---
tags: HMM, python, Bioinformatics
---
# Backward Algorithm
>本篇只會介紹程式碼,原理與更多解釋請參考[這裡](https://hackmd.io/@XibGbVrGSw6szTtbuQpNBw/HJdmQtqmj)
```python=
def Backward(O, a, b):
# init beta
scaled_beta = np.zeros((O.shape[0], a.shape[0])) # scaled beta
beta = np.zeros(a.shape[0])
C = np.zeros(O.shape[0])
# setting beta(T) = 1
scaled_beta[O.shape[0] - 1] = np.ones((a.shape[0]))

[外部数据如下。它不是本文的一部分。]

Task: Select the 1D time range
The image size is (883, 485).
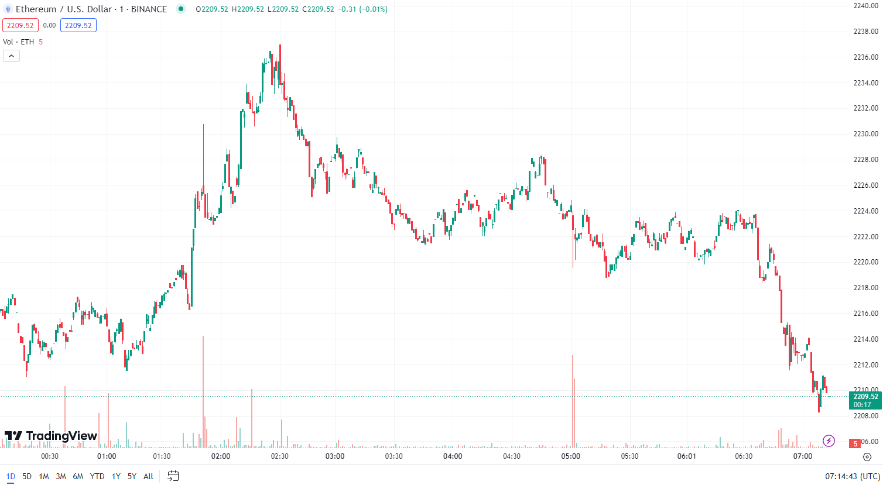Action: (11, 476)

# compute beta (from time t-1 to 1)
for t in range(O.shape[0] - 2, -1, -1):
for j in range(a.shape[0]):
beta[j] = (scaled_beta[t + 1] * b[:, O[t + 1]]) @ a[j, :]
C[t + 1] += beta[j]
C[t + 1] = 1 / C[t + 1]
scaled_beta[t, :] = beta * C[t + 1]
return scaled_beta
```
## 變數宣告與初始化
首先是宣告各種需要的參數並執行初始化
```python=
scaled_beta = np.zeros((O.shape[0], a.shape[0])) # scaled beta
```
我們要計算的終極目標,為了解決underflow而產生的scaled_beta,
大小是row:狀態數量、column:序列長度的矩陣,基本上就是跟Forward裡的alpha一樣(畢竟差別只在於從前面算和後面算)。
> 和alpha相同,為了計算方便轉成直的
```python=
beta = np.zeros(a.shape[0])
C = np.zeros(O.shape[0])
```
初始化beta和C
## 迴圈計算beta
```python=
for t in range(O.shape[0] - 2, -1, -1):
for j in range(a.shape[0]):
beta[j] = (scaled_beta[t + 1] * b[:, O[t + 1]]) @ a[j, :]
C[t + 1] += beta[j]
C[t + 1] = 1 / C[t + 1]
scaled_beta[t, :] = beta * C[t + 1]
```
從倒數第二格開始計算,套用公式計算beta,再用beta計算C。最後用計算出來的$C_{t+1}$來計算新的scaled_beta。